Not eligible for unemployment benefits:
- A person turning down a job because of any “generalized fear” of the virus or not liking the job.
7 Eyewitness News reporter Nikki DeMentri asked New York Lieutenant Governor Kathy Hochul on a Zoom press call Tuesday: “Some have reached out to us saying they’re fearful of going back to work. What’s your message to them as we begin Phase One today and hopefully Phase Two in two weeks?”
Hochul responded: “They should understand that today is not an arbitrary day. We didn’t make up these dates, we didn’t make up these metrics.” She continued, “People should realize that we’ve taken every measure necessary to protect public health and so they should feel secure.”

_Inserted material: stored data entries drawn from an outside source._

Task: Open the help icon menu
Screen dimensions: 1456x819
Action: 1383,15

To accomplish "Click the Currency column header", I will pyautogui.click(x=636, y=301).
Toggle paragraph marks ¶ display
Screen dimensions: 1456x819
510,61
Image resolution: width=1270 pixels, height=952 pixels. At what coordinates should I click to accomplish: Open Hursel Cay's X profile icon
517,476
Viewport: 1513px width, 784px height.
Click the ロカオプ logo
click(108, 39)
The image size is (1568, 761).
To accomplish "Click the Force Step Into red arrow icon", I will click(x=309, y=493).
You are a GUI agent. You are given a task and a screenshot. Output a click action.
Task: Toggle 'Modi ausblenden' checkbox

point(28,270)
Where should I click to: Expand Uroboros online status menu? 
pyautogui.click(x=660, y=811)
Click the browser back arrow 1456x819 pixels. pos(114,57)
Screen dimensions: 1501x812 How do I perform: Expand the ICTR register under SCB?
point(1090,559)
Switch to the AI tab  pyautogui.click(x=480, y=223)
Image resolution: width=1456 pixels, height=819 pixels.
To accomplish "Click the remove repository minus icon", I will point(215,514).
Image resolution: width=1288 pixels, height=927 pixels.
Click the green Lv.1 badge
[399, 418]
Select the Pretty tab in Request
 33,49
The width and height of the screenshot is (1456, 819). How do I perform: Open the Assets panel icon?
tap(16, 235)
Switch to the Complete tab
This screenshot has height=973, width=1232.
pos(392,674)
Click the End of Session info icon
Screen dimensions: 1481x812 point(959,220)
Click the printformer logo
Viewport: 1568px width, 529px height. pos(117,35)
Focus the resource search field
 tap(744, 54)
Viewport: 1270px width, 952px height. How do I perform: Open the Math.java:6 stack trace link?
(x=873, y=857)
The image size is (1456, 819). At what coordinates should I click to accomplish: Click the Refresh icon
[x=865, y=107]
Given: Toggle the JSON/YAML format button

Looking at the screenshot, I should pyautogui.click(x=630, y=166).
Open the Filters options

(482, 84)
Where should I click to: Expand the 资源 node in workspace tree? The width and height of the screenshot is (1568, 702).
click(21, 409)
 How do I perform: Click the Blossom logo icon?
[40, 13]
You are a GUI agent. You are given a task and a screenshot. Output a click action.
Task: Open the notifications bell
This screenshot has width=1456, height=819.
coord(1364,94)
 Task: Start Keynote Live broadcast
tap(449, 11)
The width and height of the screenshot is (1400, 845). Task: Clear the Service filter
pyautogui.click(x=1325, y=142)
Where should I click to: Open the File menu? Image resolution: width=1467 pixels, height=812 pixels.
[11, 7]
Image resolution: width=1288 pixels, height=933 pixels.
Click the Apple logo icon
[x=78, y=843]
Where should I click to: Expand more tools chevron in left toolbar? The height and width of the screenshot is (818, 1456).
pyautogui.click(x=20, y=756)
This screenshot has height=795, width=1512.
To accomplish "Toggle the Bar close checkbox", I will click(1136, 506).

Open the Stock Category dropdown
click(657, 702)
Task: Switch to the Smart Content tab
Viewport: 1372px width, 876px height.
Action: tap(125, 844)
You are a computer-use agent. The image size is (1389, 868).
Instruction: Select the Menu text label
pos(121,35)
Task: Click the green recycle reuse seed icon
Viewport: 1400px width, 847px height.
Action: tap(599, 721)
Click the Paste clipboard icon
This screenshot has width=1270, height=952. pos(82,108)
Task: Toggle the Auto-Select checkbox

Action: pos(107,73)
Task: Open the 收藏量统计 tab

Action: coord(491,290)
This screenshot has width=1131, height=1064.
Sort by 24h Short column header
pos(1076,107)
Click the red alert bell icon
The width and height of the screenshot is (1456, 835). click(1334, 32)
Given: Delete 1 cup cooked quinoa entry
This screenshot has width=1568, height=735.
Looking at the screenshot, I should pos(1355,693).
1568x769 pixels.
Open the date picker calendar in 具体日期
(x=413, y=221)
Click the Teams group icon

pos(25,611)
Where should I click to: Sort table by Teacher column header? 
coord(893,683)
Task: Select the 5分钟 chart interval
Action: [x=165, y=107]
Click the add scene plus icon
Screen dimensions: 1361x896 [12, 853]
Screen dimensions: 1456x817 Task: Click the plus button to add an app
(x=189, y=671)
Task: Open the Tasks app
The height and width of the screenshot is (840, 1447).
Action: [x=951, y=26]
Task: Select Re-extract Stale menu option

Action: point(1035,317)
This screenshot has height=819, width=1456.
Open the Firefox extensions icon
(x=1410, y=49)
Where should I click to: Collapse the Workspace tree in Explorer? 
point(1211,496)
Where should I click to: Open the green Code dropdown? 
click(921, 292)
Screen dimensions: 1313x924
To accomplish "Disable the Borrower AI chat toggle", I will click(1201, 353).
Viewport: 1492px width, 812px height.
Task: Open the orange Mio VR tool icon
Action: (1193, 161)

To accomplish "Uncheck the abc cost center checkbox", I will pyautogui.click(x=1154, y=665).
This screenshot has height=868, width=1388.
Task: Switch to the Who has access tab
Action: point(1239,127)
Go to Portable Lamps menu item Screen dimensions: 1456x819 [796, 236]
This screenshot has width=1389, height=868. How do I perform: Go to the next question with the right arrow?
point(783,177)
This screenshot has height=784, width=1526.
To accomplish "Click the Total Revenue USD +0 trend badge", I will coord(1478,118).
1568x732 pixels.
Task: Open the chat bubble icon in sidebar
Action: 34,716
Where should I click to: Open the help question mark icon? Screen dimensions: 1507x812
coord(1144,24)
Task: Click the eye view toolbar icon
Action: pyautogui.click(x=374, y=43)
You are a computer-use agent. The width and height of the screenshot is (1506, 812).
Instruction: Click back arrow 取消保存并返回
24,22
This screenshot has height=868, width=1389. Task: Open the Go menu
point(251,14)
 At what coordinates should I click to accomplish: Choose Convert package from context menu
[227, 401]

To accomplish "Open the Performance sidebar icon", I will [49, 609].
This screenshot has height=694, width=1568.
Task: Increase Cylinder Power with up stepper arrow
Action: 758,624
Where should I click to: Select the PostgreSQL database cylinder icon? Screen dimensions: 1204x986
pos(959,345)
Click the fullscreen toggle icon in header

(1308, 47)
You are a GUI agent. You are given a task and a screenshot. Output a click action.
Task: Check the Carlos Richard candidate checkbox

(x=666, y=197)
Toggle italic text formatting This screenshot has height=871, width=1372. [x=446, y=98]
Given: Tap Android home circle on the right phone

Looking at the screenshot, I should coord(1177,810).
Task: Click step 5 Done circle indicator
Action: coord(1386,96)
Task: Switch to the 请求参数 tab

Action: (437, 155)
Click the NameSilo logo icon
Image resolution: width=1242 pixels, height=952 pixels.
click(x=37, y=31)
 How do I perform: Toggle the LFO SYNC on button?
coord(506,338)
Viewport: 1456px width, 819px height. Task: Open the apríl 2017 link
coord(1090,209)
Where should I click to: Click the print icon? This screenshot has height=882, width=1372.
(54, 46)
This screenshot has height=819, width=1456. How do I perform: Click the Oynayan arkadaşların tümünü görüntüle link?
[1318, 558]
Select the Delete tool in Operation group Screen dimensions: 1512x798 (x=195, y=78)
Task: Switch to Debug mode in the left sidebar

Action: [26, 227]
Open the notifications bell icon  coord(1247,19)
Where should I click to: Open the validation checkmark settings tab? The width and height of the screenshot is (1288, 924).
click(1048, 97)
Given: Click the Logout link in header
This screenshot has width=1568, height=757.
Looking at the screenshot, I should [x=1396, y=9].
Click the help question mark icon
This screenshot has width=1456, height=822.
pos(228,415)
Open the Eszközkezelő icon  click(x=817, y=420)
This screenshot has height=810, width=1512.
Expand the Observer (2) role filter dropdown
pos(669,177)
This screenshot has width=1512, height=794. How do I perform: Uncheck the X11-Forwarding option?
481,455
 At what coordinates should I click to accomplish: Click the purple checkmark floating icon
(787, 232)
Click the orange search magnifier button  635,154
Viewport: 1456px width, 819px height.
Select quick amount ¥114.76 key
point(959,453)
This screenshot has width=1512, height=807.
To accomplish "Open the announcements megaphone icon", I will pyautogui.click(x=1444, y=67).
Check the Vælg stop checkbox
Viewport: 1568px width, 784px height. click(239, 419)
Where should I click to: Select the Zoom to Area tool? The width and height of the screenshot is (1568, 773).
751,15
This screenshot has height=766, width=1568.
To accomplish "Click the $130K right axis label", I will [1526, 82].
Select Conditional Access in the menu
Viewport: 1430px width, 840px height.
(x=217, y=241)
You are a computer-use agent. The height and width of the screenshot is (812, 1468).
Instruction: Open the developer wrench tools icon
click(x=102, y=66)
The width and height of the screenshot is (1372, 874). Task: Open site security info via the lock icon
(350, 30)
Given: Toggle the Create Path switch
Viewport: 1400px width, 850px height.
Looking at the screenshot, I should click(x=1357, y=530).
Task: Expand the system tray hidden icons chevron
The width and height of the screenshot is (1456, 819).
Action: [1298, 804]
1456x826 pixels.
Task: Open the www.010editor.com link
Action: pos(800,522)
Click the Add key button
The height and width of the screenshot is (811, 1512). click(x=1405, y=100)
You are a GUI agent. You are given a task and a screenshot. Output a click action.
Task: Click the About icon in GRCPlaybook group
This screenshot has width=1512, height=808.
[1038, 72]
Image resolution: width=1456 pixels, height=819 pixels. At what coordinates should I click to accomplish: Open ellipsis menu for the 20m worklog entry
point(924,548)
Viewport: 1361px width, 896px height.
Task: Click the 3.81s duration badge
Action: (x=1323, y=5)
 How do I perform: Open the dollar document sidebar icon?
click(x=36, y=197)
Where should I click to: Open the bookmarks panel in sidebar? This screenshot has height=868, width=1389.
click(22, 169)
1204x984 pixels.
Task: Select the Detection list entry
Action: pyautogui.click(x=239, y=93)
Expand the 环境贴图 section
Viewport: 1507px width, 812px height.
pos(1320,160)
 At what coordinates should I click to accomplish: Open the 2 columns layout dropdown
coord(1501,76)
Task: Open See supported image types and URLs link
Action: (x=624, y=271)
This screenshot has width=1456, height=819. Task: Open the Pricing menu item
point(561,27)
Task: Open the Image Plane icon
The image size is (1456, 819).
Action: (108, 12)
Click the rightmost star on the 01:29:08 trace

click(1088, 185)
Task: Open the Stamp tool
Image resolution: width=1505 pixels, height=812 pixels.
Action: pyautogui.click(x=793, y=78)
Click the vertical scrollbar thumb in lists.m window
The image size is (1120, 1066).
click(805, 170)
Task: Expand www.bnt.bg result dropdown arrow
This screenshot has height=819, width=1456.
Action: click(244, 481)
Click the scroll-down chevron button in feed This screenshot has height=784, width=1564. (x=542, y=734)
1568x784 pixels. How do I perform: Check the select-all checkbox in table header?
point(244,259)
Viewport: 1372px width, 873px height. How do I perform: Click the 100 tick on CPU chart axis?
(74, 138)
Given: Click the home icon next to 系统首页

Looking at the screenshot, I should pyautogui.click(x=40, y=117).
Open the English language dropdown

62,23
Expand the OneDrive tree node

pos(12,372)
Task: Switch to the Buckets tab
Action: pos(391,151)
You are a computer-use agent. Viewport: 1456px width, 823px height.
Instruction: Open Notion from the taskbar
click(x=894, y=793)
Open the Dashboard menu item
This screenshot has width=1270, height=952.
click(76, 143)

Any business reopening has to follow strict guidelines such as a plan for social distancing, ensuring the use masks and enacting disinfecting protocols. Businesses will also have to certify with the state that it will follow those standards.
Anyone who feels their employer is in violation is encouraged to report it to the local health department or the Department of Labor.
On a press call Monday, Commissioner Reardon said the department has looked into 20,000 complaints of unsafe work environments already across the state.